The Bullroarer Atlas

SUBSAH-038 - ethnographic attestation

Lala (baLala), Chibale chiefdom, Serenje District

Zambia - Chibale chiefdom, southwest Serenje District, Central Province - South-Central Africa

Sacred / spirit

Haddon's engraving of two Yoruba bull-roarers used to sound the 'voice of Oro': mottled, leaf-shaped blades on long looping cords, one...
Representative image. Haddon's engraving of two Yoruba bull-roarers used to sound the 'voice of Oro': mottled, leaf-shaped blades on long looping cords, one considerably longer than the other. Shown for the general West African type; the Lala's cimwimwi, or 'lion-roarer,' recorded at Chibale in Zambia, is otherwise undescribed beyond its name.

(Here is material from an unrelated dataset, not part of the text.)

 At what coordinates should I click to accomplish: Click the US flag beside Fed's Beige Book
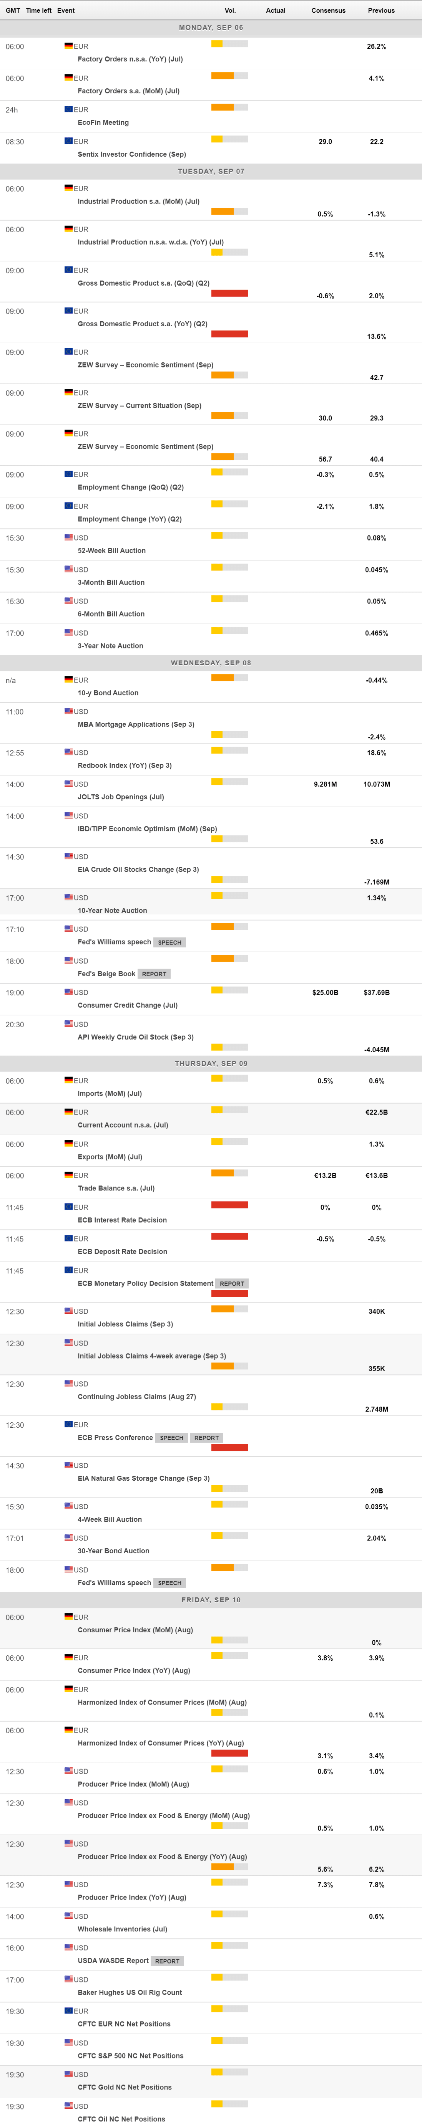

A. C. Haddon, The Study of Man (1898) Public domain

cimwimwi Lala (Cilala)

Source term: cimwimwi (also cimwimwi ca musowa wa nkalamo, "lion-roarer")

cimwimwi: the Lala name for the bull-roarer; its expanded form cimwimwi ca musowa wa nkalamo means "lion-roarer." The same onomatopoeic word can also be applied to a friction drum in the district.

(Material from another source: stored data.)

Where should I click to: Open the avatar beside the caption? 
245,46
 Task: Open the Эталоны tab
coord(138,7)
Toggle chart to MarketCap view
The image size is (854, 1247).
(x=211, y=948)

Etymology. `cimwimwi` is the Lala name for the bullroarer; expanded `cimwimwi ca musowa wa nkalamo` means lion-roarer. (high confidence)

Among the Lala of Chibale, in the hill country of southwest Serenje, a bull-roarer called cimwimwi — "lion-roarer," cimwimwi ca musowa wa nkalamo, in its fuller name — was one of three roaring noisemakers the district remembered. A local field study sets it apart from a wound spinning top and a rubbed friction drum. By the 1980s it had drifted toward play: children sounded it, and now and then someone used it to startle people for fun. Older memories placed its voice at the chief's Cililo, the mortuary rite, where every kind of sound-producing instrument was let loose at once.

The cimwimwi is a bull-roarer. Another name was cimwimwi ca musowa wa nkalamo: 'lion-roarer'. ... In the 1980s, children played it sometimes or someone used it to scare people for fun. Some remember that it sounded at the chief's Cililo at which all kinds of sound producing instruments played.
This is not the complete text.